Respect is a very powerful tool in the penman’s arsenal. To use it, one must realize that he is not providing a commodity for the masses, but speaking to the individual one-on-one, and to speak to the individual one-on-one, a writer must first understand what he is not.
The writer is not an illusionist.
Suspension of disbelief comes from the reader who willingly projects himself into the experience. It is not the job of the writer to fool his audience into thinking that what he is reading, seeing or playing is real. Suggesting such a notion is like telling your reader that he is very discerning for demanding only the best of entertainment, and then comparing him to a child that cannot differentiate fantasy from reality and desperately needs your form of escapism to survive and make life better for him. Whether this is true or not, nobody wants this blatantly advertised to them, and nurturing this fallacy does nothing more than that.
The writer is not a propagandist.
Being opinionated is a trait of all human-kind, not just writers, and valid opinions are not reserved for the prolific authors, red-carpet superstars and high concept directors (James Cameron, I’m looking at you). True, the goal of the penman is to shift the reader’s perspective and force him to look at himself and his surroundings differently, but it is not the privilege of the penman to force the reader to adopt the author’s opinion as his own. People don’t like it when their friends do it, so why would they enjoy reading your work if you’re doing it?
The writer is not royalty (even if he is entitled to royalties).
Let’s face it. The only reason why all the authors out there are selling book after book and you’re still trying to get a single magazine to notice you is because they were in the right place at the right time (and a little hard work never hurts). Ecclesiastes 1:9 says “The thing that hath been, it is that which shall be; and that which is done is that which shall be done: and there is no new thing under the sun.” Published authors are writing nothing new that the majority of the populace has not already considered while lying awake at night pondering the mysteries of the universe. The only difference between the penman and the layman is that the penman is able to pull all of these wandering thoughts together and draw from it something cohesive and compelling. With this in mind, it’s easy to see that the penman’s thoughts are really our own. So, why do writers feel that they are the elite breed of human being bestowing their gift from upon high to the lowly subjects below? By this definition, the writer is subject to the reader, not the other way around, and this sort of arrogance is unwarranted.
This means that we have the responsibility to give the people what they need rather than what they say they want because they are looking to us for encouragement. What this does not mean, however, is that father knows best. We must listen to our readers and maintain an open dialog with them. We must observe our readers’ reaction to our work and craft something that not only entertains them but resonates with them. And most importantly, we must not underestimate our readers’ intelligence. One does not know what the public will understand unless one gives them a chance to prove themselves.
But this is not where respect in writing ends.
I Corinthians 8:13 says “Wherefore, if meat make my brother to offend, I will eat no flesh while the world standeth, lest I make my brother to offend.” This is not a command to be politically correct, but a command to be respectful to the people reading your work.
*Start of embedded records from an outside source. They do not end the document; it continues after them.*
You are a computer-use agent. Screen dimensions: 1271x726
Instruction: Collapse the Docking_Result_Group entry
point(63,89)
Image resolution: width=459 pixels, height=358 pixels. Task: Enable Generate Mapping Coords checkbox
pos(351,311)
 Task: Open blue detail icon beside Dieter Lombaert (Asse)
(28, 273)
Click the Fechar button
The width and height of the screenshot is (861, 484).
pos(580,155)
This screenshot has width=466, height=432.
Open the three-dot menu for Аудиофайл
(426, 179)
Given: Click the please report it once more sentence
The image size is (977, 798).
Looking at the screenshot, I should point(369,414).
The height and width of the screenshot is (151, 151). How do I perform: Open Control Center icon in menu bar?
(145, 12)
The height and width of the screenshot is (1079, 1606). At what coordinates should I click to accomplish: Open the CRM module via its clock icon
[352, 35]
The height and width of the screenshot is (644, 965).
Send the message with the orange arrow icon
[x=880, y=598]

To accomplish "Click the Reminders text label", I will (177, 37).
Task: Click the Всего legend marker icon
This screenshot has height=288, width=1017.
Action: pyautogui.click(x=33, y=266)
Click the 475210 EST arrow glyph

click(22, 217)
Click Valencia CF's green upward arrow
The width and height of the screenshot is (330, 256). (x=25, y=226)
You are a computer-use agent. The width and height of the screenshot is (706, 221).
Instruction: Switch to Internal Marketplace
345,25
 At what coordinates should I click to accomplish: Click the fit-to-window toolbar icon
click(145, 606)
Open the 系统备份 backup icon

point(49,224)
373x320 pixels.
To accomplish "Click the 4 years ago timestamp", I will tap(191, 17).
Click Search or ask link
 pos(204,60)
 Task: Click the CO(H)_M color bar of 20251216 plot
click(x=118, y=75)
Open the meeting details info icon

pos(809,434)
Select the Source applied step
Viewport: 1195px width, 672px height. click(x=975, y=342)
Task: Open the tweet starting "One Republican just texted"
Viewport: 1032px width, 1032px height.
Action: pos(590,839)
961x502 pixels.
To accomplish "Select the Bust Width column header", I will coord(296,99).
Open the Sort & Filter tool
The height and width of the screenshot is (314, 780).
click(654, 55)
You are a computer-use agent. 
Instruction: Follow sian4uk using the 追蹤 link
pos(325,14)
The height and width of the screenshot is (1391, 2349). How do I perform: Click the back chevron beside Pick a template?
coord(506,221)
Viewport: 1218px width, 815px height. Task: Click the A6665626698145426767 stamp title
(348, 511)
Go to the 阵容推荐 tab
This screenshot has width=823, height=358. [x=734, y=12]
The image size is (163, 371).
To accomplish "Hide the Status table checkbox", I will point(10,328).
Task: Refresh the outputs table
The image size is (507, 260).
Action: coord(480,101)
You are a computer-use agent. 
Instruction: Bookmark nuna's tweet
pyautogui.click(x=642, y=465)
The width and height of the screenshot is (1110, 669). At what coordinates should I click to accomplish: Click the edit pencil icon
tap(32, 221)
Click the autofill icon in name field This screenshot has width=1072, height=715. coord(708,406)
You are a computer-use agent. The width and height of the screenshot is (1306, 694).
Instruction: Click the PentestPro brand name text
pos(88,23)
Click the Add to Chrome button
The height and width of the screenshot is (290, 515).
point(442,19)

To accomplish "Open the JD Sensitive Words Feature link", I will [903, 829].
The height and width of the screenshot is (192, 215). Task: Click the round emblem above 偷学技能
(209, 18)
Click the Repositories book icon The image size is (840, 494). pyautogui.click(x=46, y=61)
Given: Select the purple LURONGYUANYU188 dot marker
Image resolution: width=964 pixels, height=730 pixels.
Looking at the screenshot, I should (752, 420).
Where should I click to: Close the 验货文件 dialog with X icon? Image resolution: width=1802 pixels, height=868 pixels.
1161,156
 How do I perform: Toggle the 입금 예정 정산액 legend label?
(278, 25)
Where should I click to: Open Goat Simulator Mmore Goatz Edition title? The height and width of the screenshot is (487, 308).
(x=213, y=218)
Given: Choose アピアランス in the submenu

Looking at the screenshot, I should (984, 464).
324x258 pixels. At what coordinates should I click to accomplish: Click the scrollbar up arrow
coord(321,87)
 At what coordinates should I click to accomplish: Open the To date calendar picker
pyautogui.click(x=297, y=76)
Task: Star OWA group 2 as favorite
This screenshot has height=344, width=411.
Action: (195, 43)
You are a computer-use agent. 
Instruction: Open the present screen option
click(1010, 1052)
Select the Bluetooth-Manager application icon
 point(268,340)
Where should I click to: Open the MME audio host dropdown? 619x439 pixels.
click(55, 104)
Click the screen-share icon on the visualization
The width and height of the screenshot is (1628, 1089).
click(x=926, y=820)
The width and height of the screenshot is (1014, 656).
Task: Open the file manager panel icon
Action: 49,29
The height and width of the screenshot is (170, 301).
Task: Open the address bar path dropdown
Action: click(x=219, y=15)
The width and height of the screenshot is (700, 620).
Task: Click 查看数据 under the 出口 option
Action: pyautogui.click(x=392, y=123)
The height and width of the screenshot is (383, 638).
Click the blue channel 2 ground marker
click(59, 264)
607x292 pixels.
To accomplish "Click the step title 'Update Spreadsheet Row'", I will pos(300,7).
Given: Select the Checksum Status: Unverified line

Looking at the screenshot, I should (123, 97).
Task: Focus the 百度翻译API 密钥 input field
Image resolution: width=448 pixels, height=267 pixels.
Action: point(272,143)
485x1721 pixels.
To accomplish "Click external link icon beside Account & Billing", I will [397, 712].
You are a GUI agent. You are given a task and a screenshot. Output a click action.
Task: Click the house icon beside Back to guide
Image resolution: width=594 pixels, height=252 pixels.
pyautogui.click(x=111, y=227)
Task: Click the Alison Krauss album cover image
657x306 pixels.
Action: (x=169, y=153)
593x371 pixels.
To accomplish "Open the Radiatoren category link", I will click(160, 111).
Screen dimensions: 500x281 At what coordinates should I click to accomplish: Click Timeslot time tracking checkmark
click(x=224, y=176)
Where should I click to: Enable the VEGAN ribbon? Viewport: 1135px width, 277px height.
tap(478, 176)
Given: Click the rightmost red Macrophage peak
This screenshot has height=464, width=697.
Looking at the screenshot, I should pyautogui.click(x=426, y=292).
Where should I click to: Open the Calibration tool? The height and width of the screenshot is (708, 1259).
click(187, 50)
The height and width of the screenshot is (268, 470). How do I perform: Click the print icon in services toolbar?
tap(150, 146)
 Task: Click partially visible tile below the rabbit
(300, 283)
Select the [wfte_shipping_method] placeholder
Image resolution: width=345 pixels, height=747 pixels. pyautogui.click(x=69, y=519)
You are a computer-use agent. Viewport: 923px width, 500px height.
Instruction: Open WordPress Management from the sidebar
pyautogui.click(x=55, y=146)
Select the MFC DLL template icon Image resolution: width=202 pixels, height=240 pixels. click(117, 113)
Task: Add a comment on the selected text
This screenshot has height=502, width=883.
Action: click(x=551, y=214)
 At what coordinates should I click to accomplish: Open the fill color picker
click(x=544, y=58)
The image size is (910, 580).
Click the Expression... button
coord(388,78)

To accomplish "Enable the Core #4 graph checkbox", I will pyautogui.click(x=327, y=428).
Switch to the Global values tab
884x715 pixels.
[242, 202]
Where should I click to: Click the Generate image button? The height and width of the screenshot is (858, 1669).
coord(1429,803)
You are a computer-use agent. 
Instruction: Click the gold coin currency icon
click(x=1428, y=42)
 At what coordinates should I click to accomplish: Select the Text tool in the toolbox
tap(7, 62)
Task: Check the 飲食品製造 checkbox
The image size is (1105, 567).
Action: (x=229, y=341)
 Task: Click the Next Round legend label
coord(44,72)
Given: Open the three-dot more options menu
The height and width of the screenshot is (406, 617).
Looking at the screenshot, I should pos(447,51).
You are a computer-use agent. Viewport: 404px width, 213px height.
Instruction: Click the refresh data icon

Jim Davis, an American cartoonist, once quipped of a former editor that people are eating breakfast when reading his strip, so he must be respectful to them. Now, there are times when lines must be crossed to convey a point, but if there is something in your work that has nothing to do with your point and could possibly betray the work’s theme, leave it on the cutting room floor. “Wherefore if thy hand or thy foot offend thee, cut them off, and cast them from thee: it is better for thee to enter into life halt or maimed, rather than having two hands or two feet to be cast into everlasting fire.” Matthew 18:8
Most of this logic seems to have fallen upon deaf ears. Some people see it as foolishness and sabotage to their bottom line, and others feel as if its a compromise to their vision by bowing to the reader. But it’s not about giving in to compromise. It’s about having respect for the audience.
Despite what mega publishers and Hollywood executives want to tell you, having respect and morals in your work will not doom it to B-list status. The road may not be as easy and will be paved with hardships, but your work will find an audience, and better yet, it will find the right kind of audience that will listen to you rather than toss you aside for the next big thing that rolls along.